By Jeff Walsh
"Promises, Promises" seems to have everything going for it. Recently out Sean Hayes (known for his amazing turn as Jack McFarland on Will & Grace) stars with Kristin Chenoweth (from Wicked and Glee fame) in a revival of a show written by Neil Simon, with music by Burt Bacharach and lyrics by Hal David, based on the amazing movie "The Apartment," written by Billy Wilder, starring Jack Lemmon and Shirley Maclaine, and it seems like there's so much going for it, it couldn't miss.
But then, it does.
It's like a lot of good things that never congeal into a great thing. I like Hayes and Chenoweth so much that it takes a while to get over the enjoyment of seeing them perform to realize you don't necessarily want to see them perform this show. Hayes brings out the bubbly charm that made Jack the highlight of Will & Grace, but a lot of strange fourth-wall stuff and one-liners never seem to get us invested in his story here (and no, I didn't have any problem accepting him playing straight).
The basic story, for the uninitiated, is that Chuck (Hayes) is working his way up the corporate ladder at the Consolidated Life insurance company in the early 60s. Several of the married executives at the company start using Chuck's apartment for their extramarital affairs, while promising they'll put in a good word for him to get promoted in return. Chuck is attracted to Fran (Chenoweth), and hopes he'll end up with the promotion and the girl. Various complications ensue.
Like I said earlier, I liked a lot of things about this production. Hayes is charming, and carries his first Broadway outing well. His singing voice, dancing, and acting are all fine, but you never know exactly what you're supposed to be rooting for. Chenoweth obviously has the chops for Broadway, but you never quite buy into her character's journey, either. So, even during these great Bacharach/David tunes, you love seeing these actors sing these familiar songs like "I Say A Little Prayer" and "A House Is Not A Home." Even the sets, choreography and 60s art deco vibe are fun. But the moments quickly fizzle.
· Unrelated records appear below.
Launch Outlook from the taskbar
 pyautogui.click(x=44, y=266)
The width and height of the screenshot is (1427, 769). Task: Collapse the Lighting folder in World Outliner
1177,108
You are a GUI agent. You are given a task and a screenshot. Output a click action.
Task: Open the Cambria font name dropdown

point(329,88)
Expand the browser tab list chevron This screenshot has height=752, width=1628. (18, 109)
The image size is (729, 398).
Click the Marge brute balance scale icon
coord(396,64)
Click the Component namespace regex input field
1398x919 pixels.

The sizzle, however, is Katie Finneran. She won the Tony for this role, and she is such an amazing breath of life that she devours every scene she is in as Marge, with whom Chuck has an aborted tryst. This seems like a role that might be flat on paper, but shows how an actor can infuse the tiniest roles with their own magic. She is onstage for all of 10 minutes, and is the main thing you remember about the show afterward. You leave wanting to see whatever Finneran does next, no matter what it is.
I believe Broadway musicals are like sex and pizza, and even when they could be better, they're still pretty damned good. I don't regret seeing Promises, Promises, I just expected so much more from the amazing pedigree that combined to create it.